Hacker News new | ask | show | jobs
by toomuchtodo 2622 days ago
Militant leftists wanting to outlaw certain speech are no different then the alt right. It’s not as if more reason is necessary for regulating tech. You want to be the new commons, you get the responsibility of the commons along with it. Can’t have it both ways.

Note we heavily regulate private companies in many US industries when we deem it necessary.

1 comments

>Militant leftists wanting to outlaw certain speech

Uhh, Mozilla didn't outlaw anything. Do you want to force Mozilla to put that extension on their site against their free speech rights? The only thing guaranteed by the first amendment is the federal government cannot prevent you from saying what you want. It says nothing about preventing you from using a 3rd party platform.

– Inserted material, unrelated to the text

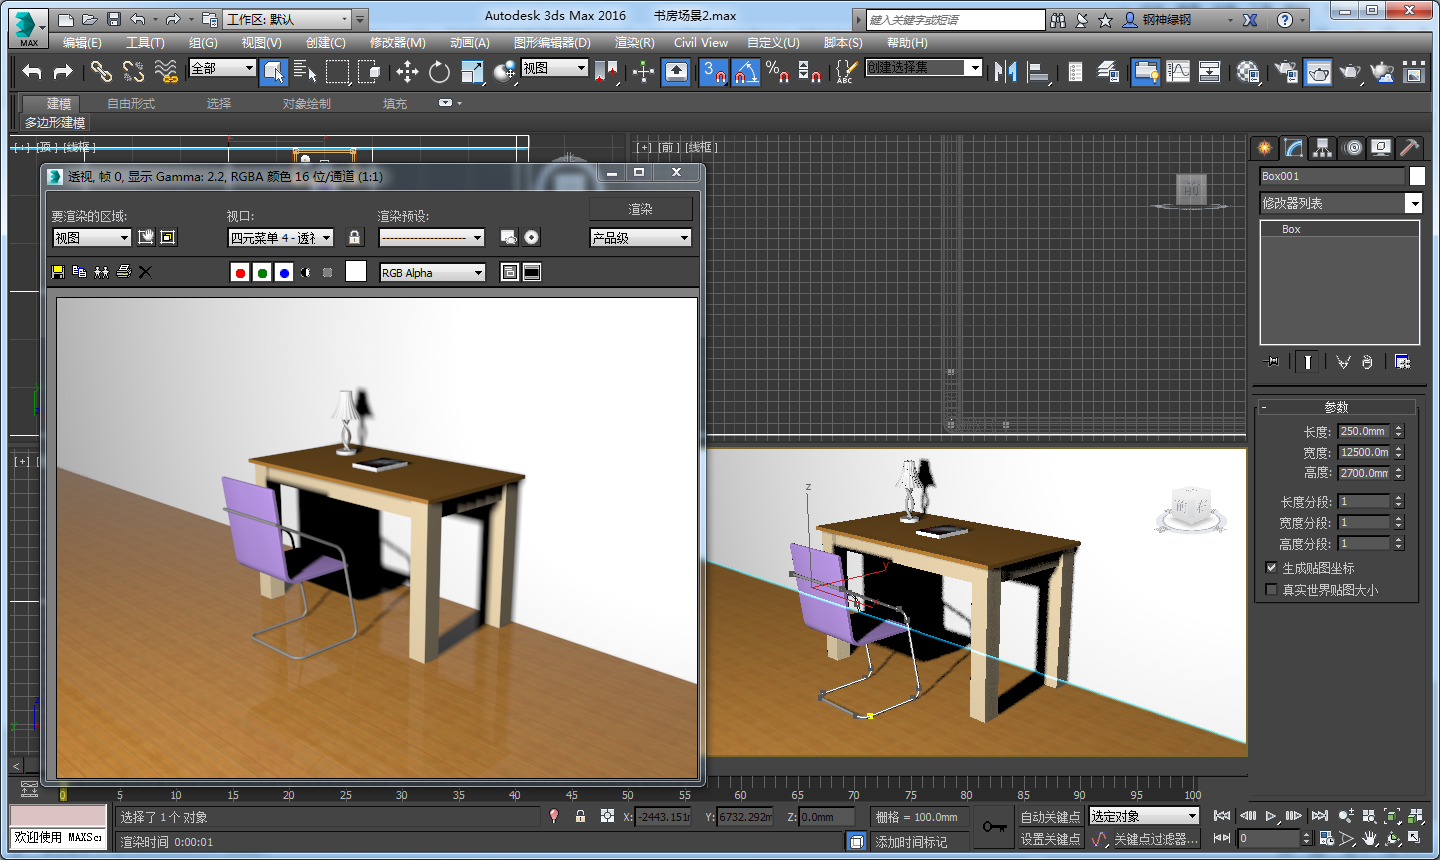
Task: Save the rendered image with the disk icon
Action: point(58,272)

Feel free to get a literal soapbox and preach your truth wherever you want in the real world, no one is stopping you.

It would not be against Mozilla "free speech" rights, it would be against their free association rights.

I want to hold Mozilla up to their public advertisements, and commitments they made to the public at large, these are a contract if you will to the public. Both because of their Tax Exempt status, and a truth in advertising issue.

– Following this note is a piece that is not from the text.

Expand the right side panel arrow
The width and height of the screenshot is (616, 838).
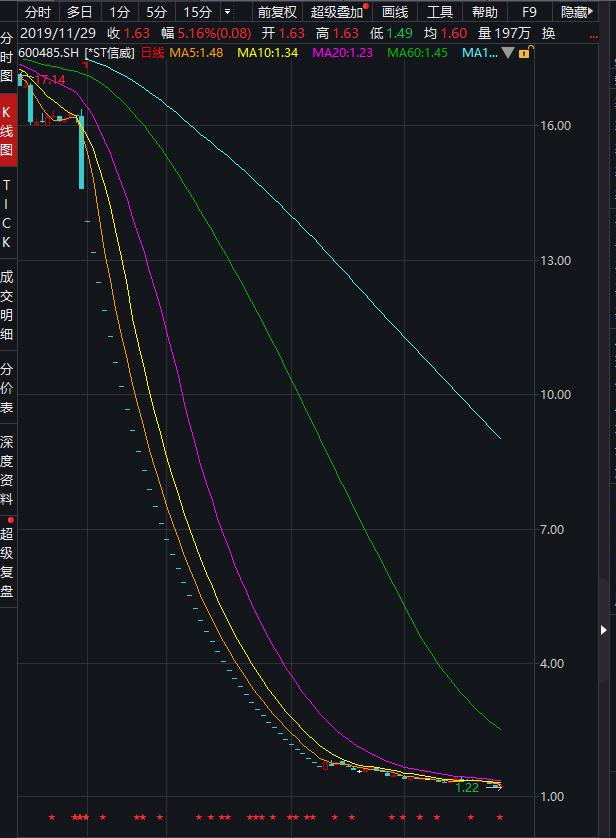click(604, 629)
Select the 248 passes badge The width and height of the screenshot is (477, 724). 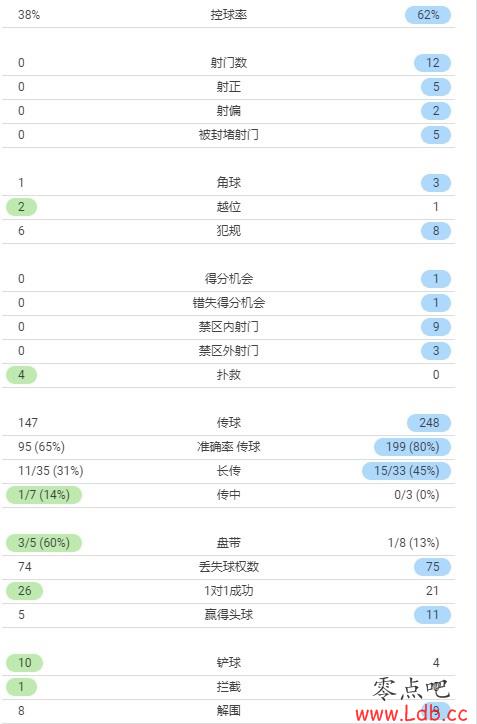[x=429, y=423]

If mozilla wants to exercise their right to free association as censorship platform, then they need to give up their Tax Exempt status, as well as cease all public advertisement around "Our mission: Keep the internet open and accessible to all.", Clearly this is only true to people that share the ideological worldview as Mozilla. AS such this is a false statement.

There is no such thing as a "contract if you will to the public" nor do any "commitments" that Mozilla has made to the "public at large" (whatever those are supposed to be) constitute a contract in any legally binding sense.

>If mozilla wants to exercise their right to free association as censorship platform, then they need to give up their Tax Exempt status, as well as cease all public advertisement around "Our mission: Keep the internet open and accessible to all."

Firefox extensions are not the internet.

You're being unnecessarily literal, it's clear that the parent misspoke and meant social contract[0], not a direct, legal one.

[0] https://en.wikipedia.org/wiki/Social_contract

Losing tax exempt status and being barred from mentioning a mission statement sound like legal, not social consequences. My impression was that the parent believed Mozilla was breaking some actual law regarding truth in advertising or something by claiming their mission was to "keep the internet open and accessible to all" while also curating plugins.